Eh bien nous avons donc assisté à un gros coup de vent, avec chute de grêle, la température a chuté d'une douzaine de dégrés en moins de temps qu'il ne faut pour charger une vidéo sur You-m'en-Tube.

Deux jours à nous imprégner de l'ambiance, jouer au frisbee dans l'oliveraie magique, faire des papouilles au gros labrador noir de Maria-Paola, chercher les bons restaus et finir par les trouver.


Pour finir, une image torride, captée dans la forêt par Ludo. Ames sensibles s'abstenir.

20 août 2009 4 20 /08 /août /2009 20:55

Pas mal le mois d'août au boulot, ça permet d'utiliser le débit raisonnable offert par les tuyaux informatique de mon employeur pour poster quelques articles. Si on ne saisit pas l'occasion quand l'inspiration est là, autant aller se coucher tout de suite...

Alors voilà, c'était pour vous raconter un petit instant extraordinaire survenu pas plus tard que dimanche dernier. Au départ, rien de plus (ce qui est déjà pas mal) qu'une descente au Saut de la Lézarde.


Le saut est derrière, une cascade de 7-8 mètres , avec un beau bassin très large et profond.

Après une demi-heure de descente où l'on peut s'imprégner l'âme de l'ambiance de la forêt et les baskets de boue ocre, arrivée sur le site, tout va bien, les poulets rôtis sont dans le sac pour le pique-nique.

D'un seul coup, vlan ! La pluie arrive, et nous rince longuement. Tous les petits animaux de la forêt détalent (des humains de toutes les couleurs), seule reste une autre famille assez occupée à rassembler sous les feuilles ce qui reste de sec.

C'est à cet instant que le petit miracle se produit : quelques dizaines de chauve-souris, sans doute effrayées ou dérangées par l'onde, tournoient autour du bassin. Sans relâche, comme cherchant une issue. La pluie finit par cesser, un coup de soleil inonde toutes ces roches noires. J'oublie les chauves-souris et nous dévorons les deux poulets, telles des hyènes affamées.

Voilà, ni plus ni moins.

19 août 2009 3 19 /08 /août /2009 20:37


Grrrraou



Le point commun entre ces deux photos ?

Deux lions à Venise.
Celui du bas aura 16 ans demain (seulement 5840 jours, sans compter les années bisextiles, pour devenir aussi beau, le croyez-vous ?).

13 août 2009 4 13 /08 /août /2009 16:22


Matin depuis Fondamenta Nuove.

Voir Venise et mourir.



Cimetière de San Michele

Voir Venise et vouloir y revenir.


Maraîcher nautique Boulevard Garibaldi.

Marcher dans Venise le matin à la fraîche (à cette occasion, il est possible de voir de vrais vénitiens, de se laisser porter par la brume, d'observer le manège du service de voierie qui enlève les petits sachets poubelles déposés à même le sol sur le pas de chaque porte).

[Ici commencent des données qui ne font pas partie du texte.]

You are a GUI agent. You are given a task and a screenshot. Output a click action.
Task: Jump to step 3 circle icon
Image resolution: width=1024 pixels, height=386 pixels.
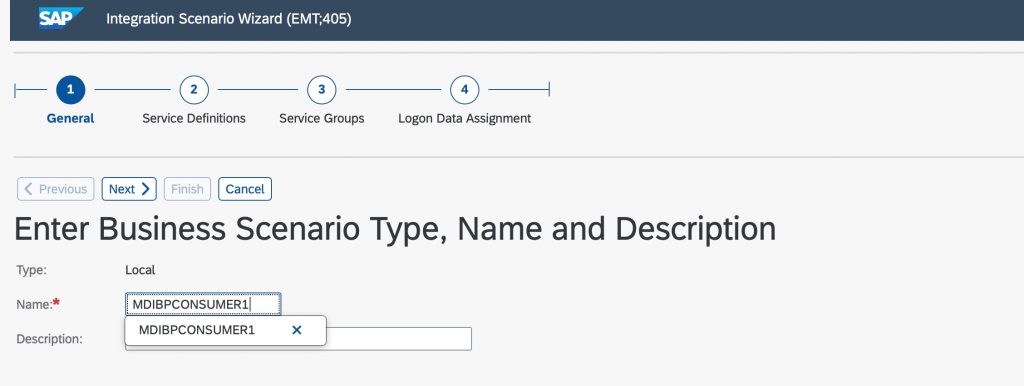(x=321, y=89)
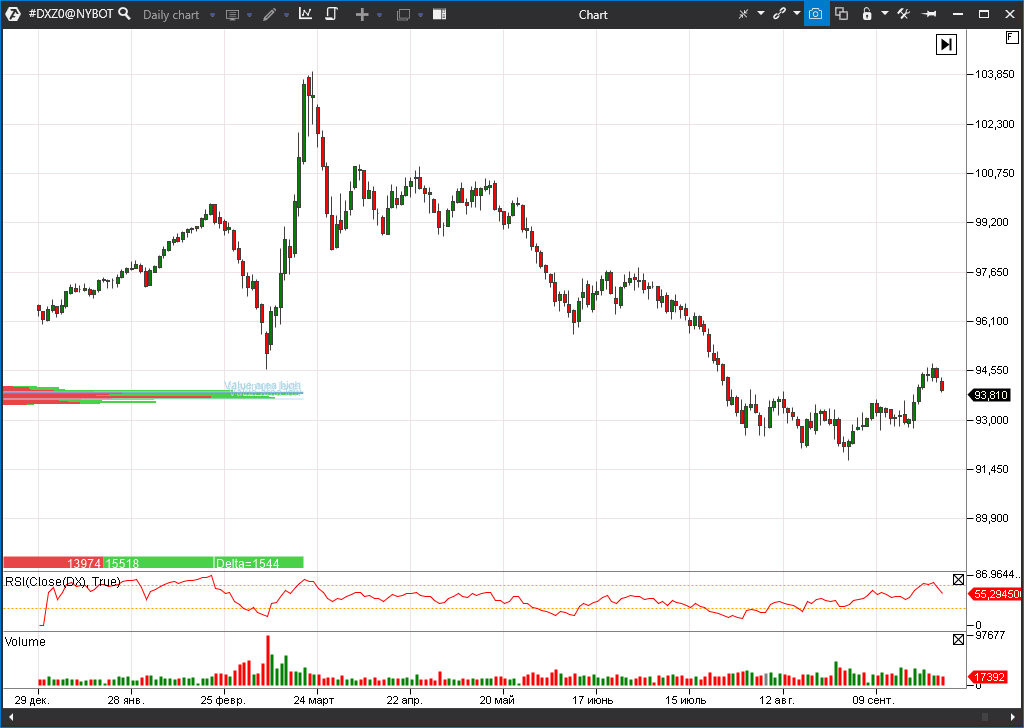Open the settings tools wrench icon
The image size is (1024, 728).
coord(904,14)
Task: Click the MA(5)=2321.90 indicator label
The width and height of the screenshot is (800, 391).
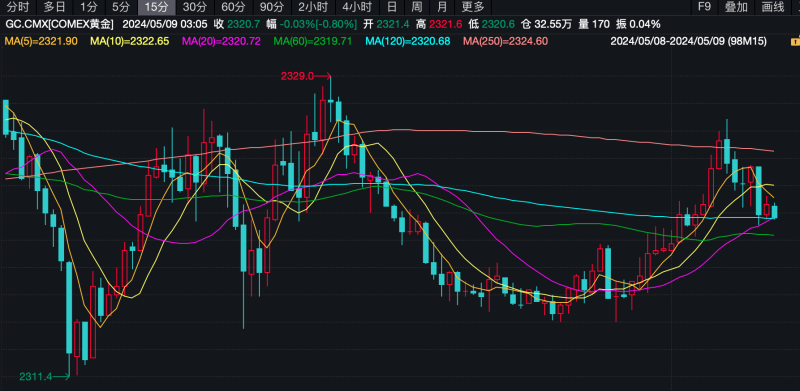Action: (41, 41)
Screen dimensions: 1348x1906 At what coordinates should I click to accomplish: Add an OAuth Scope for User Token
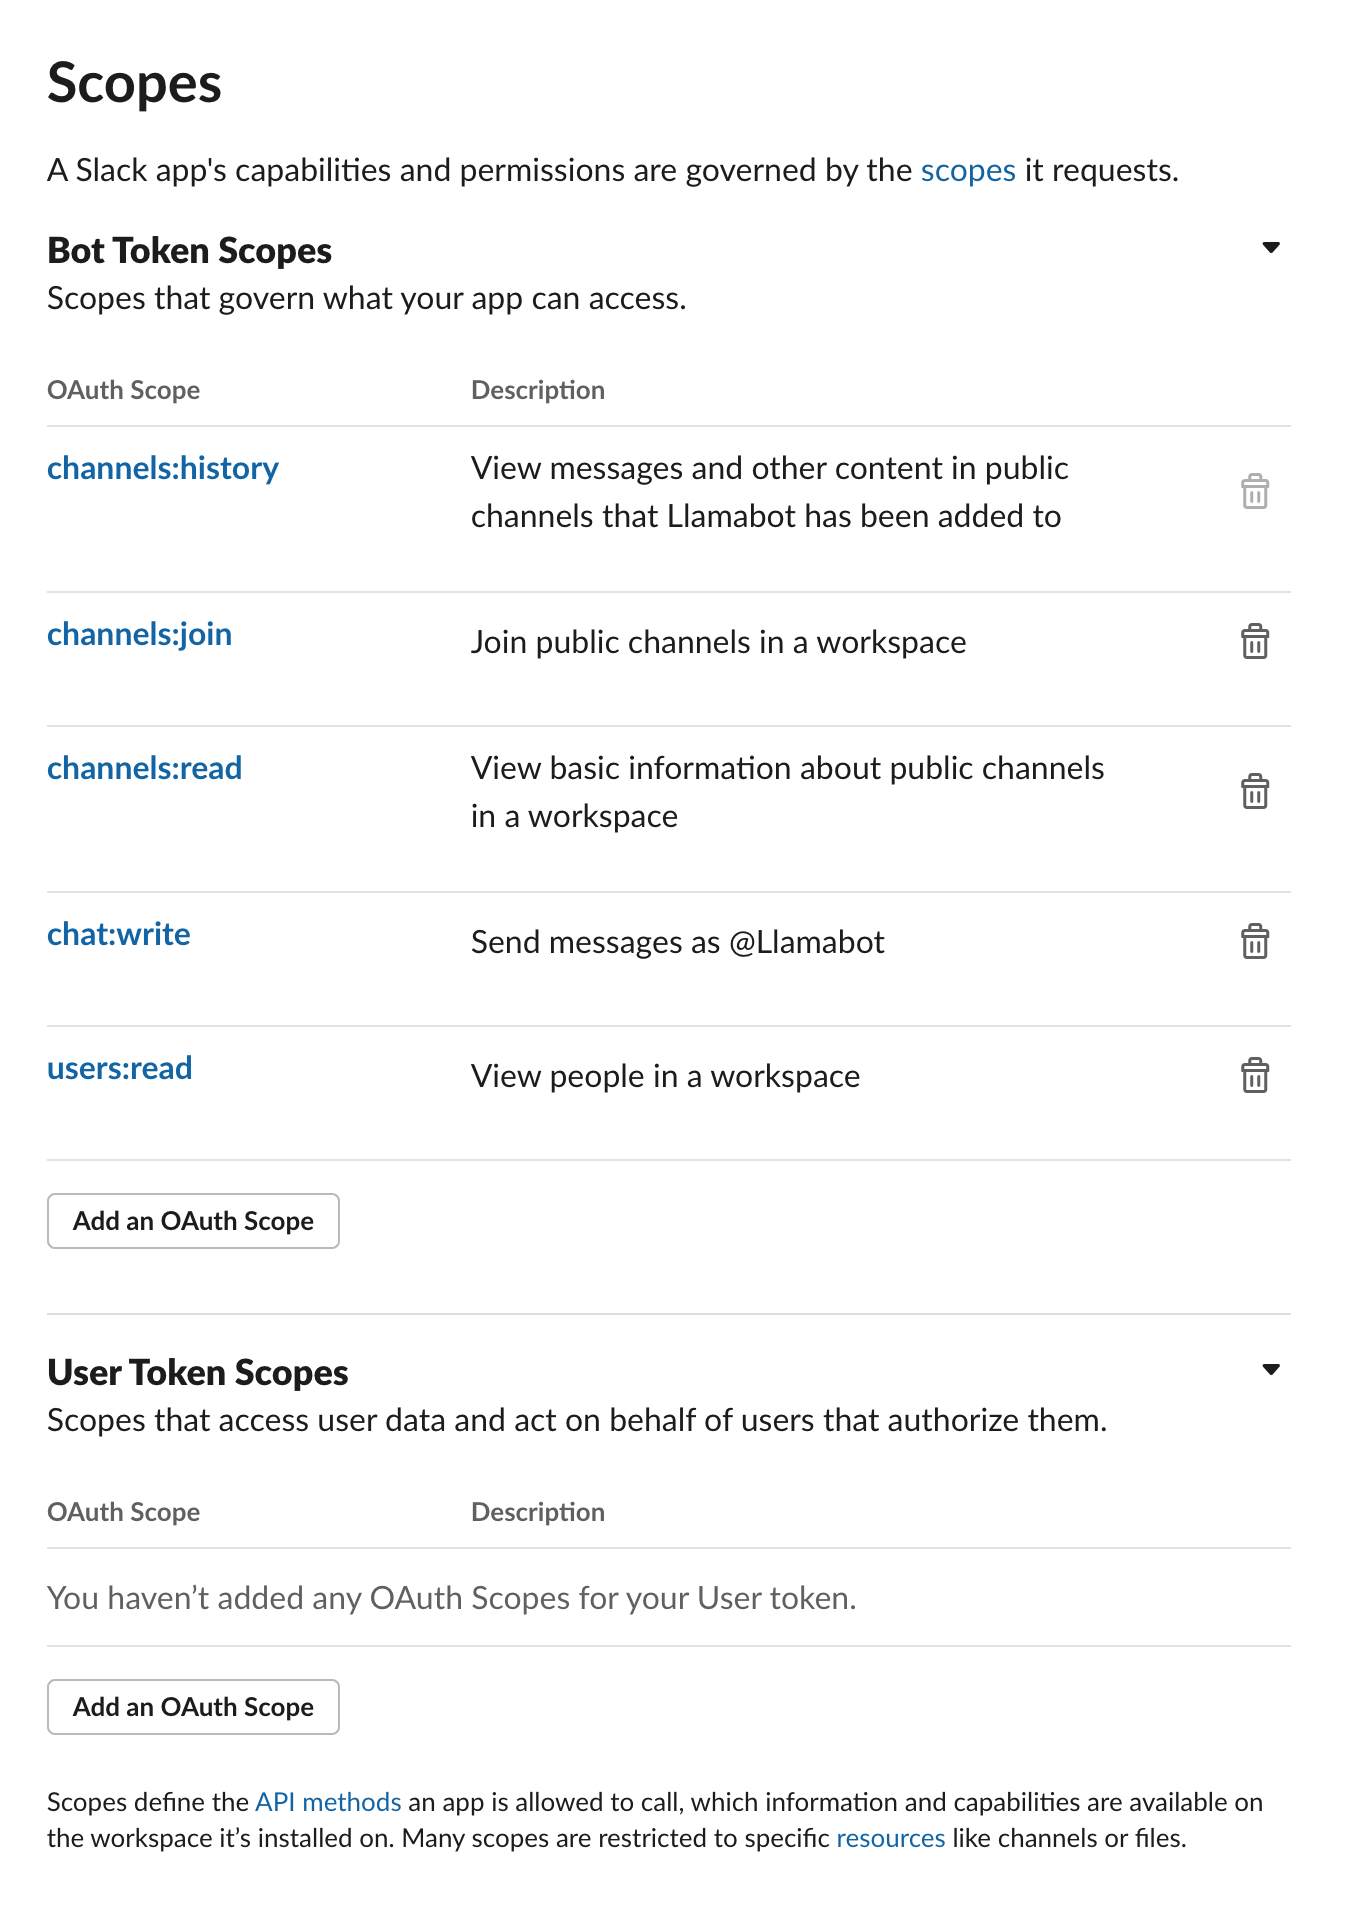tap(193, 1707)
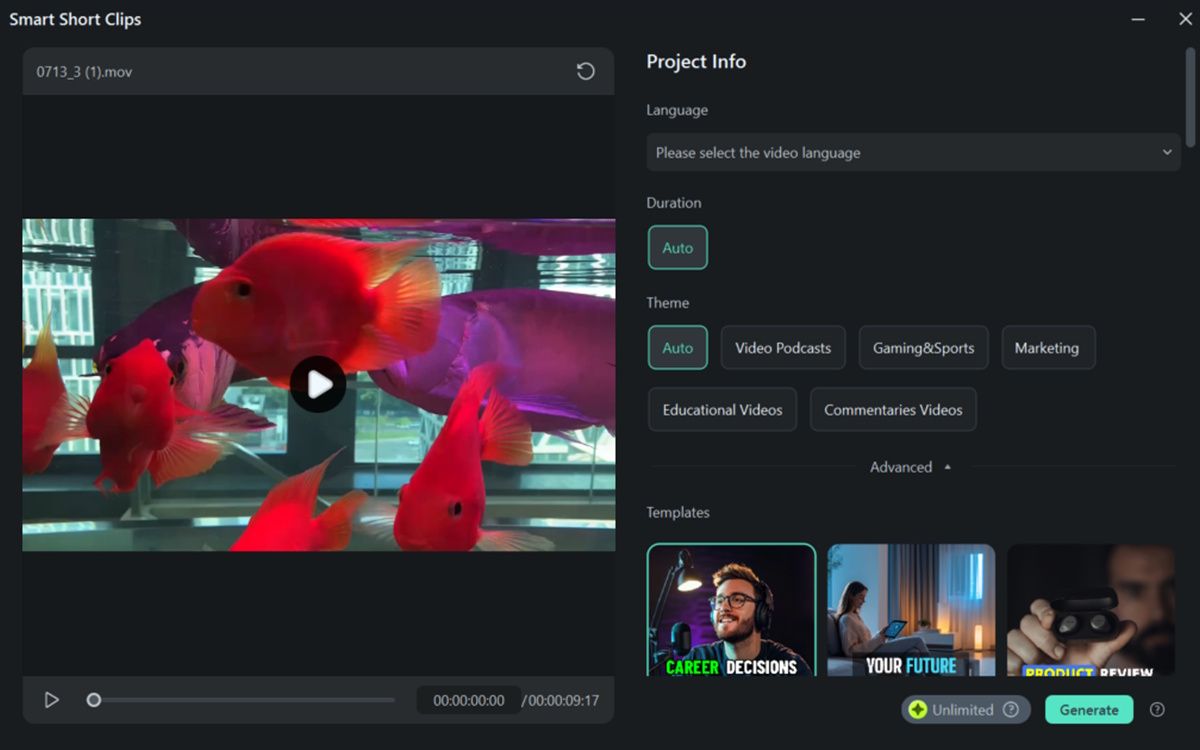Image resolution: width=1200 pixels, height=750 pixels.
Task: Click the question mark inside the Unlimited badge
Action: pos(1012,710)
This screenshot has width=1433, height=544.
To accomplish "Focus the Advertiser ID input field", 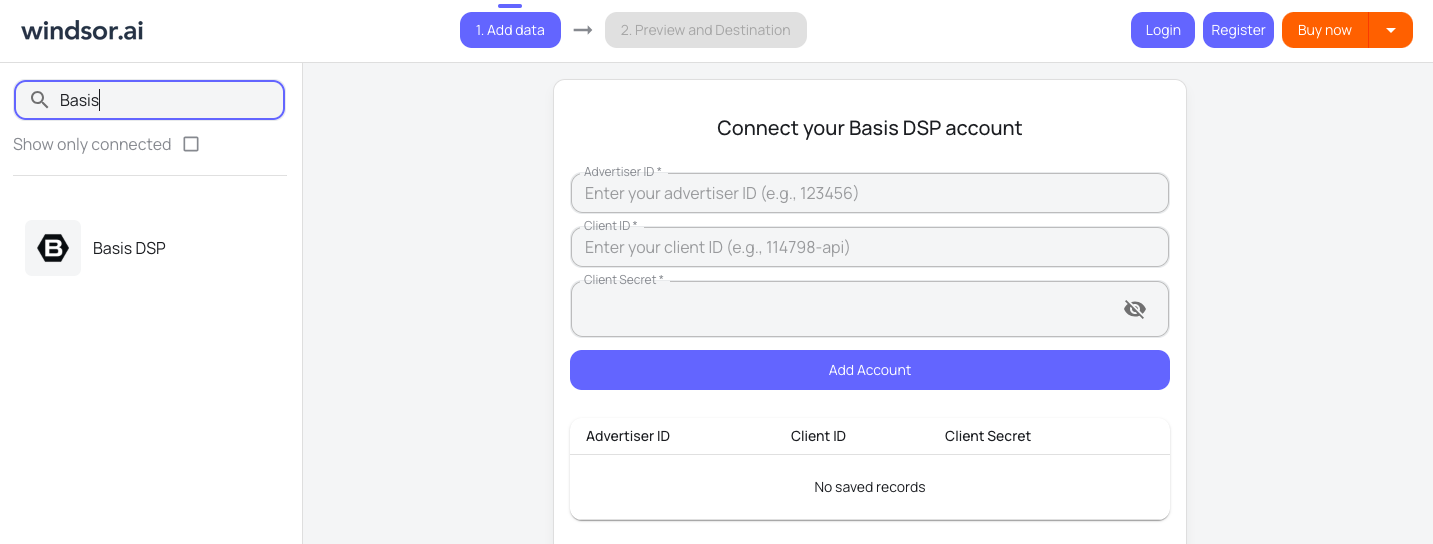I will [x=869, y=193].
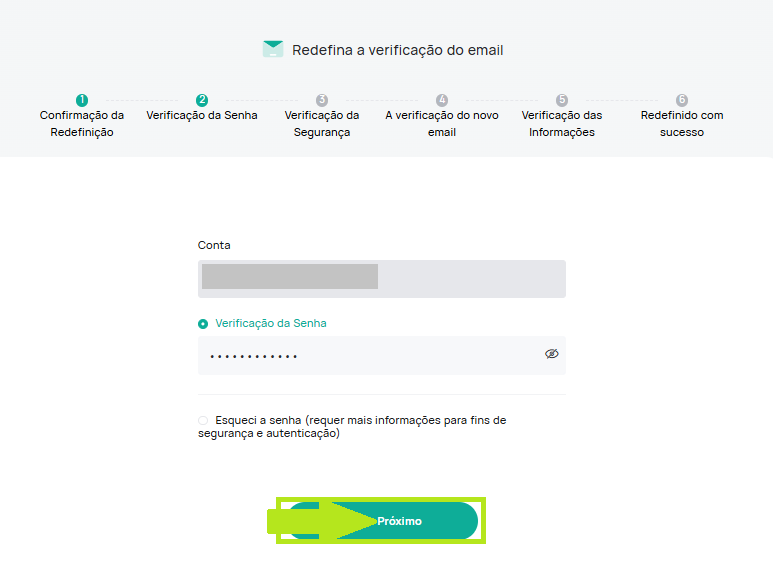Click step 6 circle Redefinido com sucesso
Viewport: 773px width, 580px height.
[x=682, y=100]
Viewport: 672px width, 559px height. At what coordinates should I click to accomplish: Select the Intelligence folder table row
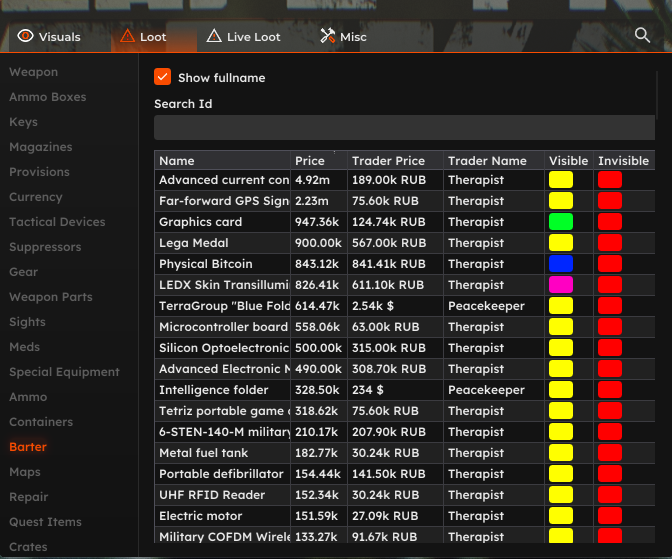[404, 390]
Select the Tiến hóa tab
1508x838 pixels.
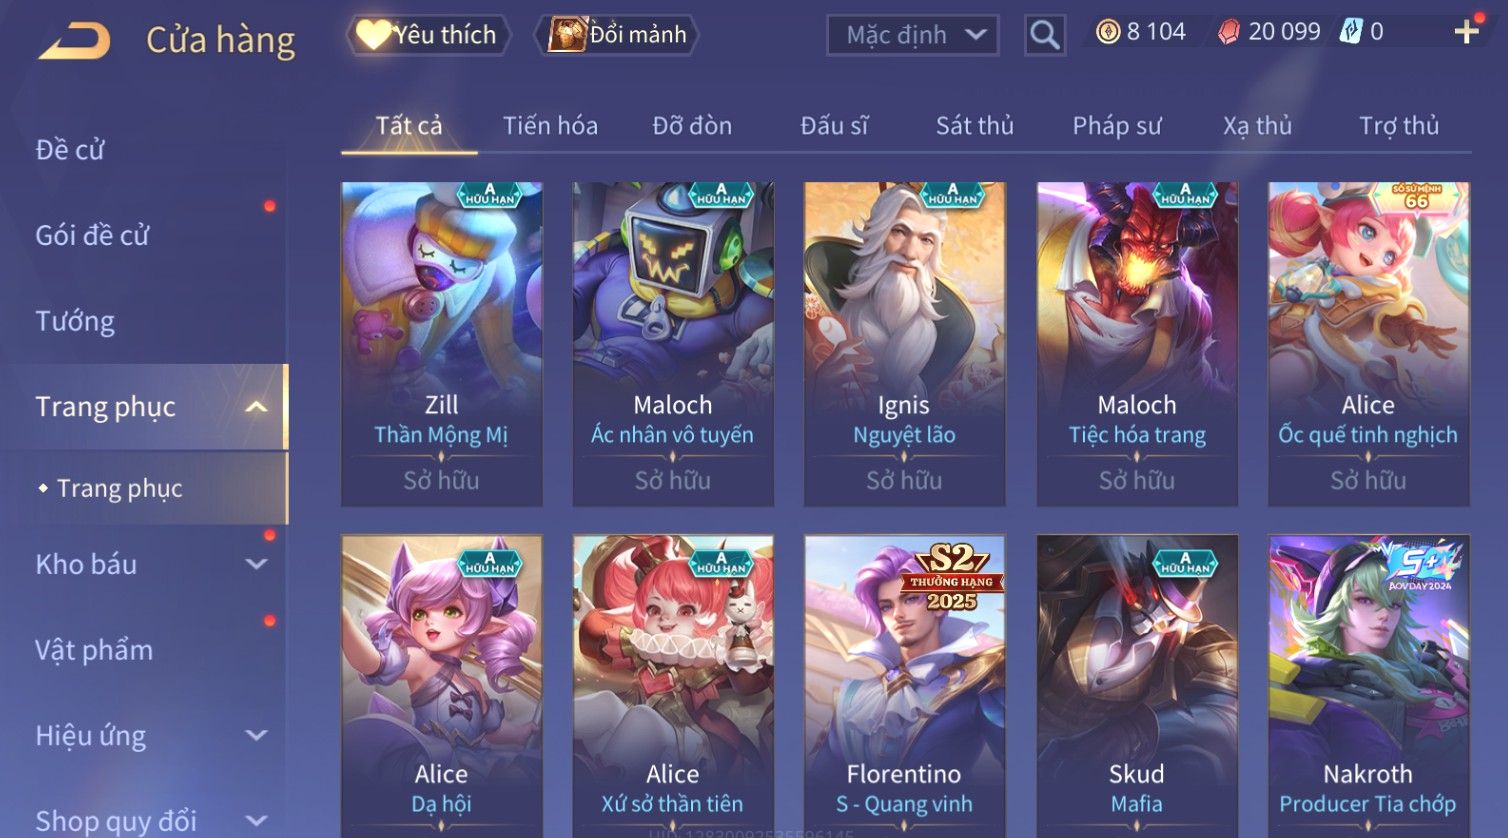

Marcher dans Venise en famille, en prenant soin de ne pas égarer un enfant dans une ruelle sombre ou sur le pont bondé du Rialto.

Marcher dans Venise jusqu'à la place San Marco au moins une fois par jour pour assouvir la passion de Swan pour les pigeons.
 


Prendre le vaporetto pas trop souvent (6 Euros 50 le ticket),

... mais quand même pour débarquer à Burano, l'île arc-en-ciel.

Où à Torcello, l'île aux cigales.

Et retourner une dernière fois place San Marco.